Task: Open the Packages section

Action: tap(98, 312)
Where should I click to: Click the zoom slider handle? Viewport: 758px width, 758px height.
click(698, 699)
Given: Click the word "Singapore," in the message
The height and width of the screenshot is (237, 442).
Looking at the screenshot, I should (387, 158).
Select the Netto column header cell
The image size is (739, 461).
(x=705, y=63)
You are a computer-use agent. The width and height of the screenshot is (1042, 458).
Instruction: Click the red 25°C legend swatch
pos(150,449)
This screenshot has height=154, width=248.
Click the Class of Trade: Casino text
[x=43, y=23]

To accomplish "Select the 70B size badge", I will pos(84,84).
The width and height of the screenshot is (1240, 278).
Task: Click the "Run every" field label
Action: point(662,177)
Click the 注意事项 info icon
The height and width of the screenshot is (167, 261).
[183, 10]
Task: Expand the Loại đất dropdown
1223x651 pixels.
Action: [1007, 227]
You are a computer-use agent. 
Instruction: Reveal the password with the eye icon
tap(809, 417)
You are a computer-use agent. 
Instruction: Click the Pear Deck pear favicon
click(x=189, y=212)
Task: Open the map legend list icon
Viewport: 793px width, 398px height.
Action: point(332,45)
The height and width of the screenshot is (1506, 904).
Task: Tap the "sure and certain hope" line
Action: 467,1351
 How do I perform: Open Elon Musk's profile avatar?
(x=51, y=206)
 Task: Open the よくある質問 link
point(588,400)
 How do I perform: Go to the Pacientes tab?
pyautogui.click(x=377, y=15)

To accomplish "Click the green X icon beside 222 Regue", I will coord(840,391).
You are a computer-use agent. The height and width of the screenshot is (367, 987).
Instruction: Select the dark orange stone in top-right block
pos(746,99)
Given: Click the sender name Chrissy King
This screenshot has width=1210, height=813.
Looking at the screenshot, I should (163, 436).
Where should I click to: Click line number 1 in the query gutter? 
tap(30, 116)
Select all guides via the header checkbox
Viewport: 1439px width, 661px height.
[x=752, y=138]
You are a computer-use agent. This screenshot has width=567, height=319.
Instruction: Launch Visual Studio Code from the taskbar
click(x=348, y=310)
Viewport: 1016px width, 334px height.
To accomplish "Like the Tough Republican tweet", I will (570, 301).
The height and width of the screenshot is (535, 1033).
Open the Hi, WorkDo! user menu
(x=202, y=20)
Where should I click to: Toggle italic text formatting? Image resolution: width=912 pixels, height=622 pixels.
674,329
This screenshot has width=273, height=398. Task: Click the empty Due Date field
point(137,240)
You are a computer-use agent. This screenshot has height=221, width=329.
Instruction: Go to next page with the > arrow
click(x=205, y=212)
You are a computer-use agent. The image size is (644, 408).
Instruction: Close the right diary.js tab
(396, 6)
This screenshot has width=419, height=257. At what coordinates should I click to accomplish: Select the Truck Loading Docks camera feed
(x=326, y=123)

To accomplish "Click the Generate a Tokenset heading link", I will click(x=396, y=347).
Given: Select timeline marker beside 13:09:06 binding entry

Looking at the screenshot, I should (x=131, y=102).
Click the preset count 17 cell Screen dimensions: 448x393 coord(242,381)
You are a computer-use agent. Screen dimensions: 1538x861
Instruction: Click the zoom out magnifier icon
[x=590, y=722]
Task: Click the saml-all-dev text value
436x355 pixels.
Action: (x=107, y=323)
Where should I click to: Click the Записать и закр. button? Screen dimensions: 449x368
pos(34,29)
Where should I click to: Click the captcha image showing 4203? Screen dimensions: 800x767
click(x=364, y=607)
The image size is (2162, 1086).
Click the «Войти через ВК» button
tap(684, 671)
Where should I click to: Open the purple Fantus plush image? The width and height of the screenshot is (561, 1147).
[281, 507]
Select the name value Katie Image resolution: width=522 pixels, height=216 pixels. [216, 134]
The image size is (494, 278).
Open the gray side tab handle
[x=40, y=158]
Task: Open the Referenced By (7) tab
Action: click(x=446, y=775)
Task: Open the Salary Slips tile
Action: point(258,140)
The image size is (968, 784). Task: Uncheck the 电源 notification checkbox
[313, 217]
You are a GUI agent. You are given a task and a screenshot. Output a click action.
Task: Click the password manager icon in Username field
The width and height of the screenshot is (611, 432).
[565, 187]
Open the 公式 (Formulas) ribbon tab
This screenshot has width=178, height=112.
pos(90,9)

## Work order
Output the records in full, exactly.

## Response
Task: Open the Packages section

Action: tap(98, 312)
Where should I click to: Click the zoom slider handle? Viewport: 758px width, 758px height.
click(698, 699)
Given: Click the word "Singapore," in the message
The height and width of the screenshot is (237, 442).
Looking at the screenshot, I should (387, 158).
Select the Netto column header cell
The image size is (739, 461).
(x=705, y=63)
You are a computer-use agent. The width and height of the screenshot is (1042, 458).
Instruction: Click the red 25°C legend swatch
pos(150,449)
This screenshot has height=154, width=248.
Click the Class of Trade: Casino text
[x=43, y=23]

To accomplish "Select the 70B size badge", I will pos(84,84).
The width and height of the screenshot is (1240, 278).
Task: Click the "Run every" field label
Action: point(662,177)
Click the 注意事项 info icon
The height and width of the screenshot is (167, 261).
[183, 10]
Task: Expand the Loại đất dropdown
1223x651 pixels.
Action: [1007, 227]
You are a computer-use agent. 
Instruction: Reveal the password with the eye icon
tap(809, 417)
You are a computer-use agent. 
Instruction: Click the Pear Deck pear favicon
click(x=189, y=212)
Task: Open the map legend list icon
Viewport: 793px width, 398px height.
Action: point(332,45)
The height and width of the screenshot is (1506, 904).
Task: Tap the "sure and certain hope" line
Action: 467,1351
 How do I perform: Open Elon Musk's profile avatar?
(x=51, y=206)
 Task: Open the よくある質問 link
point(588,400)
 How do I perform: Go to the Pacientes tab?
pyautogui.click(x=377, y=15)

To accomplish "Click the green X icon beside 222 Regue", I will coord(840,391).
You are a computer-use agent. The height and width of the screenshot is (367, 987).
Instruction: Select the dark orange stone in top-right block
pos(746,99)
Given: Click the sender name Chrissy King
This screenshot has width=1210, height=813.
Looking at the screenshot, I should (163, 436).
Where should I click to: Click line number 1 in the query gutter? 
tap(30, 116)
Select all guides via the header checkbox
Viewport: 1439px width, 661px height.
[x=752, y=138]
You are a computer-use agent. This screenshot has width=567, height=319.
Instruction: Launch Visual Studio Code from the taskbar
click(x=348, y=310)
Viewport: 1016px width, 334px height.
To accomplish "Like the Tough Republican tweet", I will (570, 301).
The height and width of the screenshot is (535, 1033).
Open the Hi, WorkDo! user menu
(x=202, y=20)
Where should I click to: Toggle italic text formatting? Image resolution: width=912 pixels, height=622 pixels.
674,329
This screenshot has width=273, height=398. Task: Click the empty Due Date field
point(137,240)
You are a computer-use agent. This screenshot has height=221, width=329.
Instruction: Go to next page with the > arrow
click(x=205, y=212)
You are a computer-use agent. The image size is (644, 408).
Instruction: Close the right diary.js tab
(396, 6)
This screenshot has width=419, height=257. At what coordinates should I click to accomplish: Select the Truck Loading Docks camera feed
(x=326, y=123)

To accomplish "Click the Generate a Tokenset heading link", I will click(x=396, y=347).
Given: Select timeline marker beside 13:09:06 binding entry

Looking at the screenshot, I should (x=131, y=102).
Click the preset count 17 cell Screen dimensions: 448x393 coord(242,381)
You are a computer-use agent. Screen dimensions: 1538x861
Instruction: Click the zoom out magnifier icon
[x=590, y=722]
Task: Click the saml-all-dev text value
436x355 pixels.
Action: (x=107, y=323)
Where should I click to: Click the Записать и закр. button? Screen dimensions: 449x368
pos(34,29)
Where should I click to: Click the captcha image showing 4203? Screen dimensions: 800x767
click(x=364, y=607)
The image size is (2162, 1086).
Click the «Войти через ВК» button
tap(684, 671)
Where should I click to: Open the purple Fantus plush image? The width and height of the screenshot is (561, 1147).
[281, 507]
Select the name value Katie Image resolution: width=522 pixels, height=216 pixels. [216, 134]
The image size is (494, 278).
Open the gray side tab handle
[x=40, y=158]
Task: Open the Referenced By (7) tab
Action: click(x=446, y=775)
Task: Open the Salary Slips tile
Action: point(258,140)
The image size is (968, 784). Task: Uncheck the 电源 notification checkbox
[313, 217]
You are a GUI agent. You are given a task and a screenshot. Output a click action.
Task: Click the password manager icon in Username field
The width and height of the screenshot is (611, 432).
[565, 187]
Open the 公式 (Formulas) ribbon tab
This screenshot has width=178, height=112.
pos(90,9)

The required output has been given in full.